Saved entries:
_ _ _ _

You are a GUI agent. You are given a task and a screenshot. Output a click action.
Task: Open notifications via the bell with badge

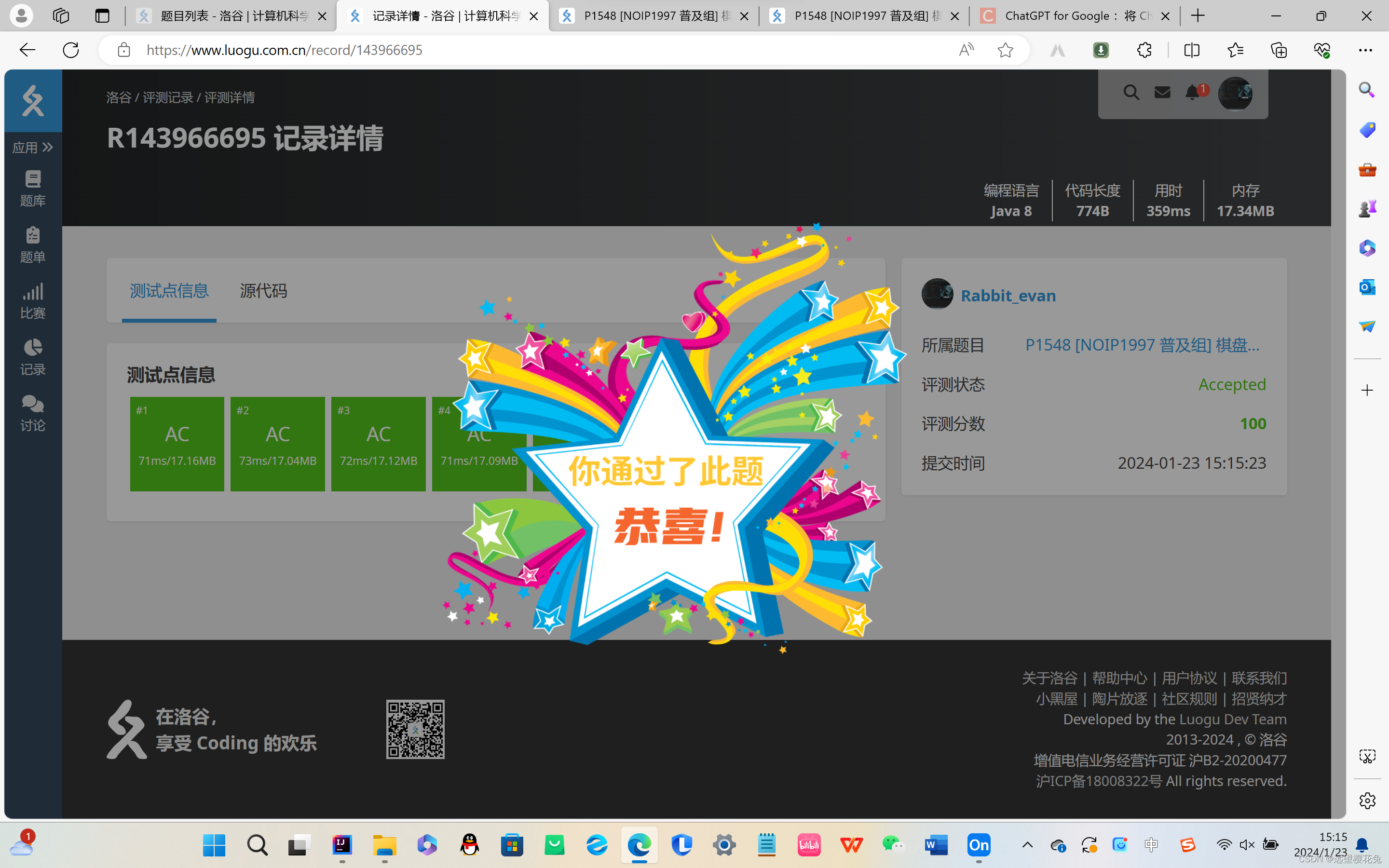pyautogui.click(x=1192, y=92)
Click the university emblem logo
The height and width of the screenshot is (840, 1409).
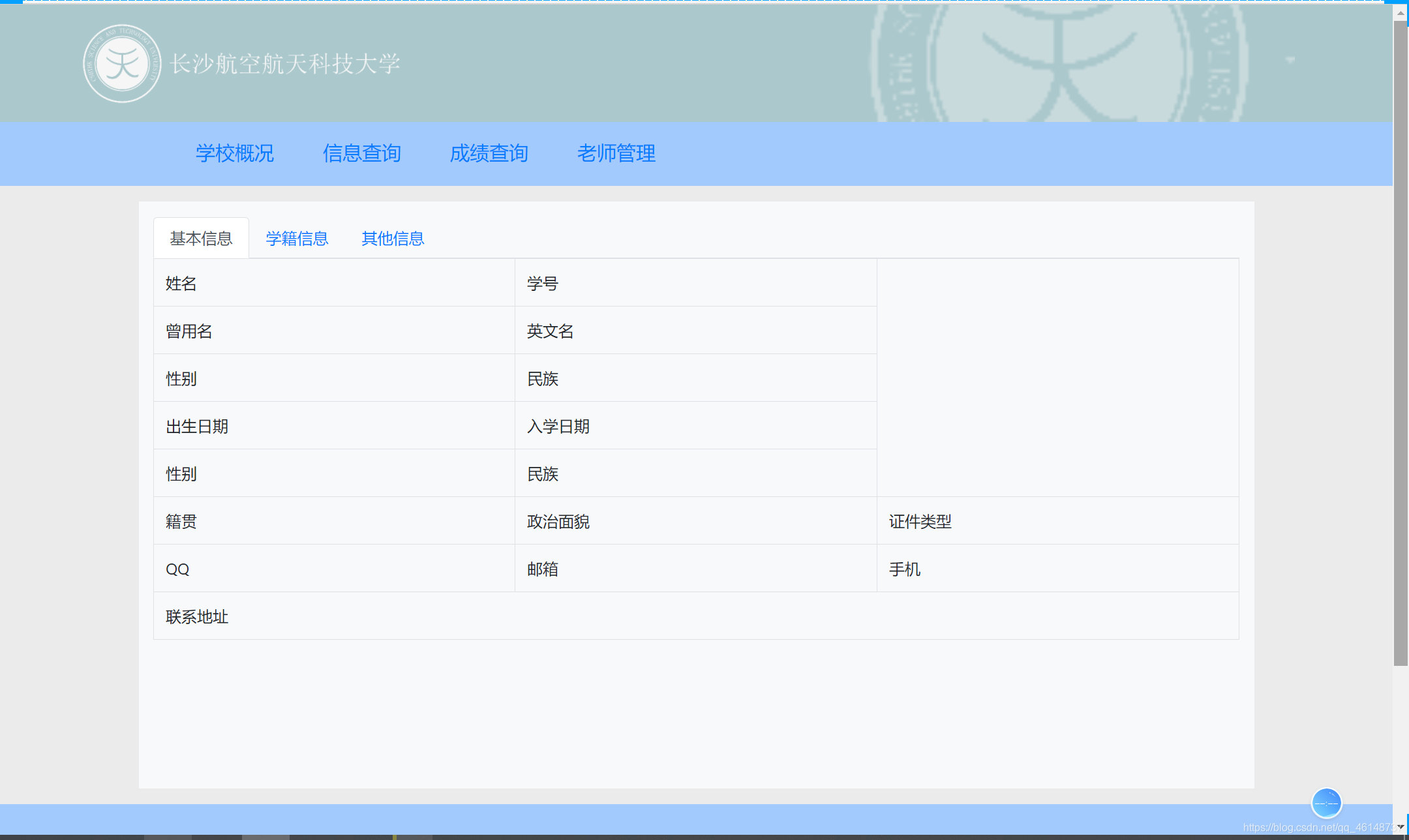tap(122, 64)
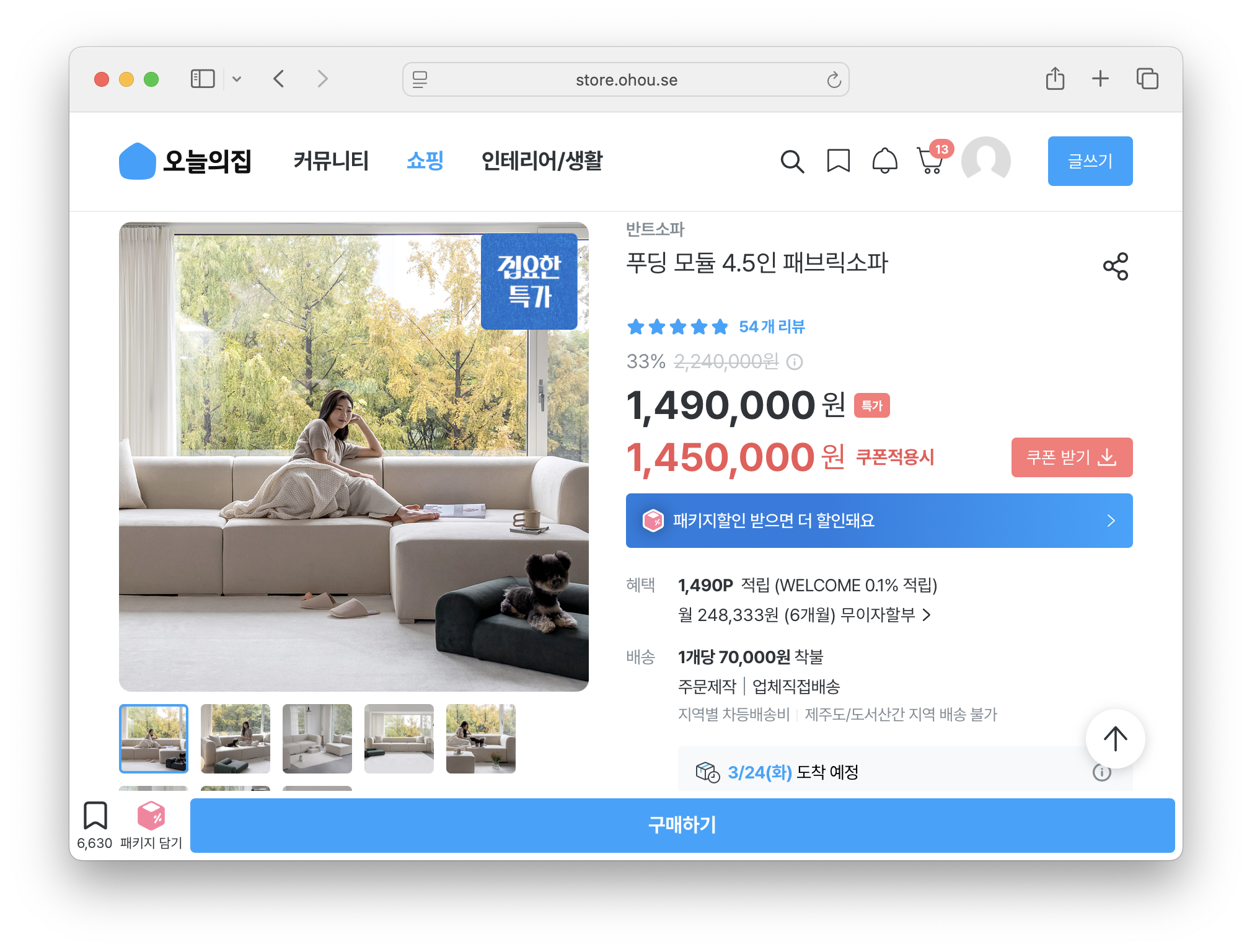The image size is (1252, 952).
Task: Open the 커뮤니티 menu tab
Action: [330, 161]
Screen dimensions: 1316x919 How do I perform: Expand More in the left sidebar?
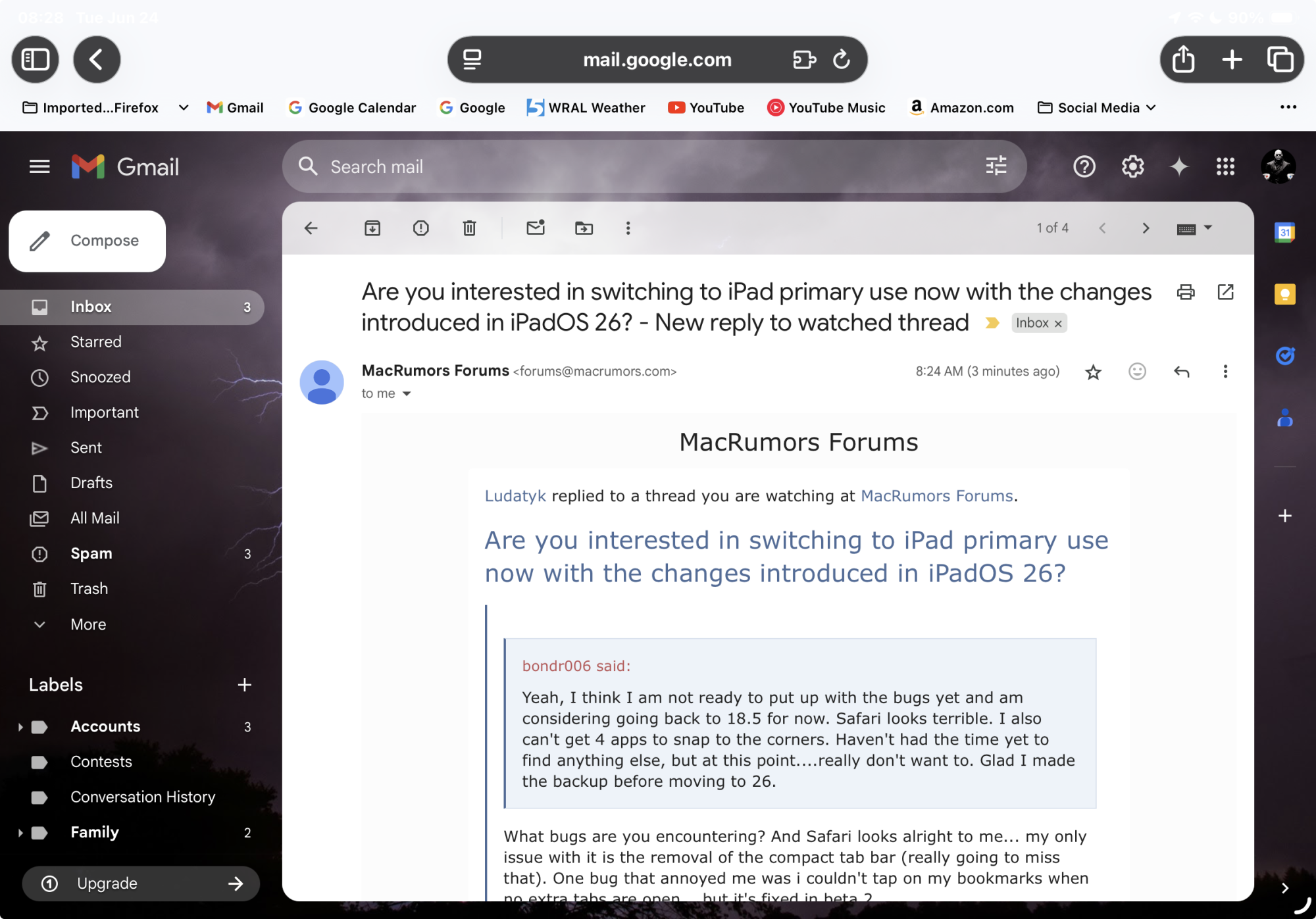88,624
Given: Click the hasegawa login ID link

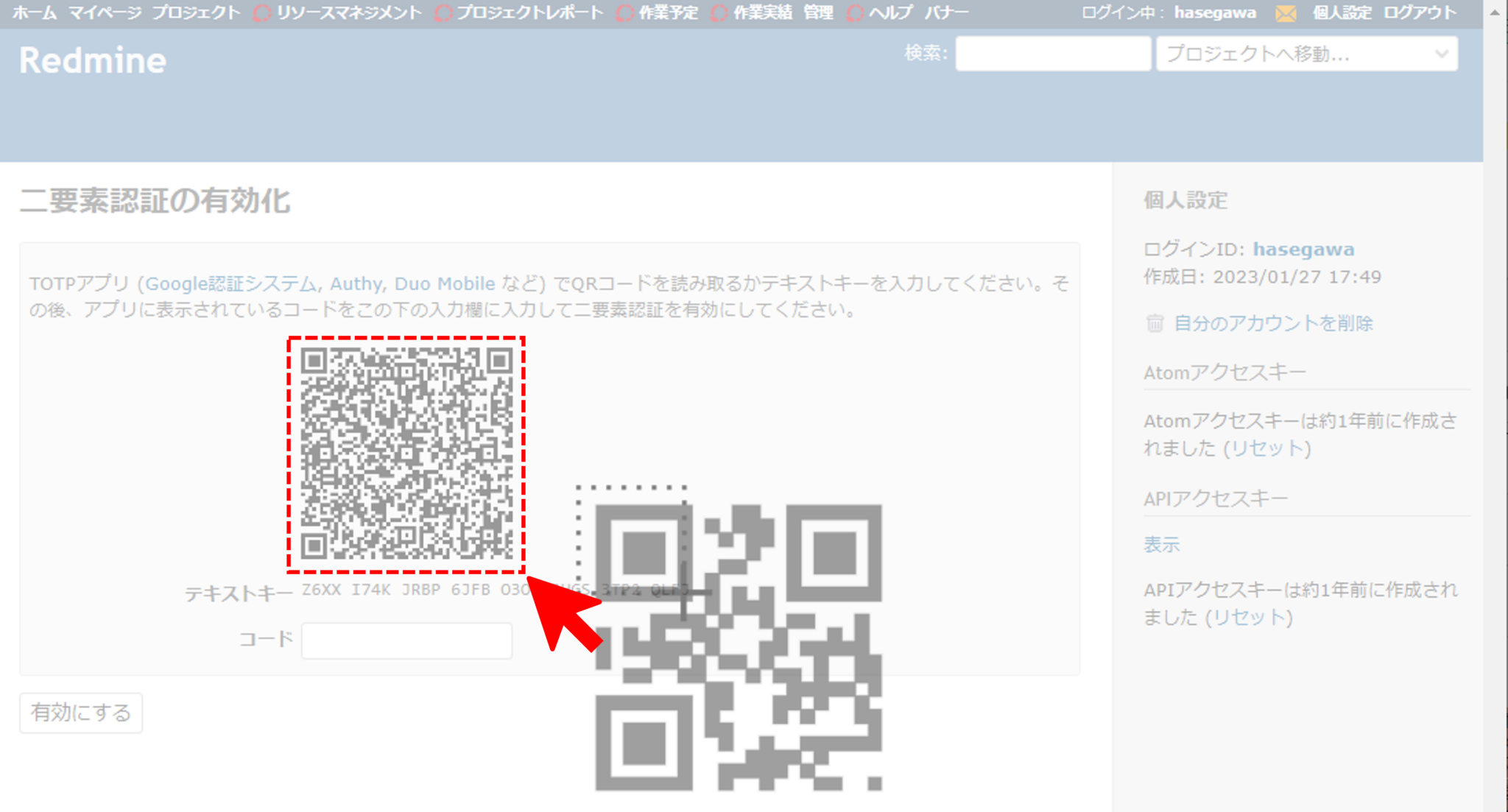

_ _ _ _

_Exercise description_. From the first line to the last, repeat the entries exactly and leave out the pictures.

_Answer to this exercise_.
You are a GUI agent. You are given a task and a screenshot. Output a click action.
Task: Open notifications via the bell with badge

pyautogui.click(x=1192, y=92)
Click the university emblem logo
The height and width of the screenshot is (840, 1409).
tap(122, 64)
The image size is (1252, 952).
Task: Open the 커뮤니티 menu tab
Action: [330, 161]
Screen dimensions: 1316x919 How do I perform: Expand More in the left sidebar?
88,624
Given: Click the hasegawa login ID link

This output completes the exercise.